However, the opposite interpretation is similarly open for abuse. A Speaker could pretend not to notice a violation, just to keep someone in the RA. They could get away with this easily in many cases, particularly with less prominent members, whose national events are unlikely to attract public notice. This is true even if the Speaker genuinely does not notice a violation - TNPers are far more likely to notice a well-known nation CTE and resurrect than a relatively unknown, new RA member. Moreover, this interpretation opens up a much more serious possibility for abuse, and it is this: The Speaker could use prior noncompliance as a weapon to disrupt a political opponent - for example, by unveiling the fact that a candidate in an election temporarily was out of compliance with the requirements months prior, thus invalidating their candidacy without sufficient time for them to rejoin and be eligible again. Or, alternatively, the Speaker could use this as a blackmail tool, threatening to remove someone's membership at a critical juncture based on prior noncompliance unless they act a certain way.

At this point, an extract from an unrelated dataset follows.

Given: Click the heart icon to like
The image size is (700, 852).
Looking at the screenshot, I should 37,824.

Both of these options are open to some abuse, but the largest risk of it comes from allowing the Speaker to impose penalties on RA members for noncompliance despite them being in compliance at the time of the punishment. This gives the Speaker the inappropriate ability to determine the setting and circumstances of a member's removal from the Regional Assembly. The Bill of Rights prohibits ex post facto laws; it is in this same spirit that the removal of Regional Assembly members who are in compliance with all membership requirements is and ought to be illegal.

Finally, the Court considered what is and is not possible for the Speaker's Office, taking into account the law and the tools at their disposal. We note that the wording of 6.1.13 and 6.1.14 is identical with respect to the operative clause, and that therefore the Speaker's obligations under each must be interpreted to be identical - that is, we must rule that membership is lost at the same point under each clause.

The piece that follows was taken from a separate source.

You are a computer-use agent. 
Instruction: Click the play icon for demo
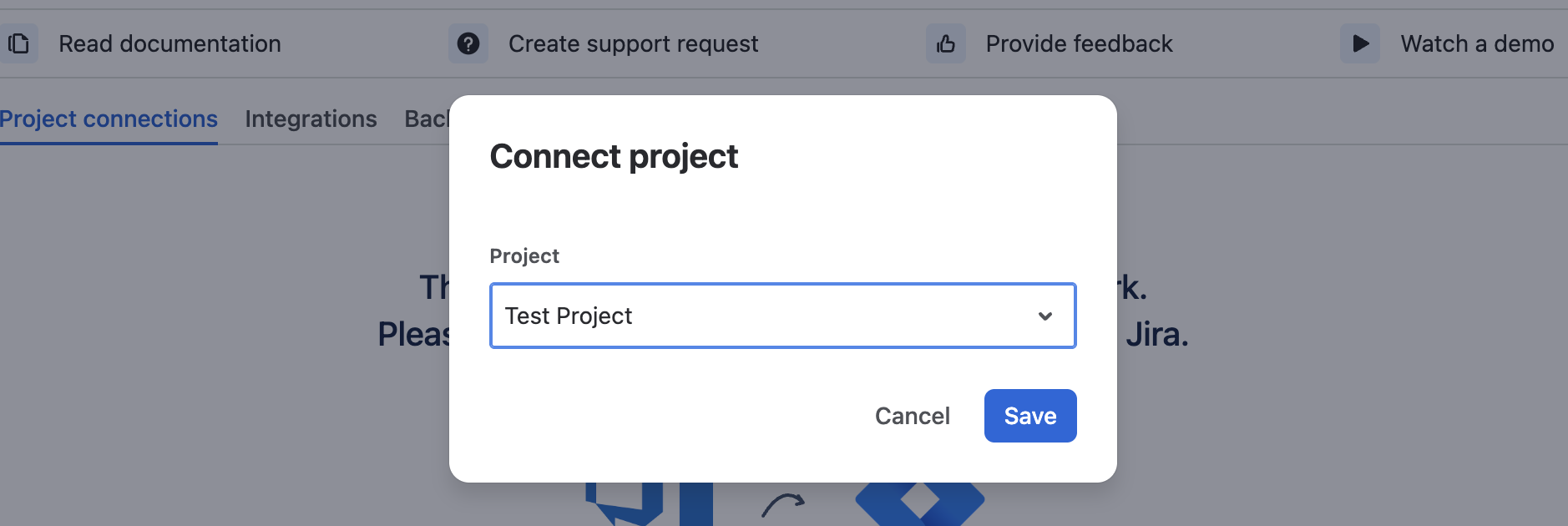coord(1360,43)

The former interpretation runs into trouble here. Although it is possible, using NationStates tools, to determine a nation's existence and movement history, it is not possible to do the same with a member's activity history on this forum. The Speaker's office is enjoined to remove RA members who fail to log in for more than 30 days, and yet, if they do not see this occur and the member in question logs in before they do see it, there is no way for this to be discovered. Indeed, if the nation in question was not themselves aware of exactly how long they had been away, they cannot even be called to task in one's imagination for failing to acknowledge their loss of membership and resign. To rule that their membership was lost, and should be removed, is to issue an unenforceable ruling.

As for the relevant tools, the Court notes that the Speaker's Office owns a script which regularly checks each RA member's most recent activity and the location of its nation. While this script catches violations that exist at the time it is run, it cannot look back in time and see what a nation or member did earlier. This script greatly enhances the functioning of the Office, and is what allows it to carry out its duties under the law. Should the Court rule in favor of the former interpretation, this Script would become useless, and the Speaker's Office would be obligated to manually check the nation and forum account of every RA member - a tedious and time consuming task that is quite likely to go undone.

Drawing on all of the above factors, the Court rules that statements from the Speaker's Office on the state of an individual's membership in the RA are explicitly performative. That is, membership is neither gained nor lost until the Speaker's Office acknowledges that fact, with the sole exception of the two week limit on the waiting period for RA applicants.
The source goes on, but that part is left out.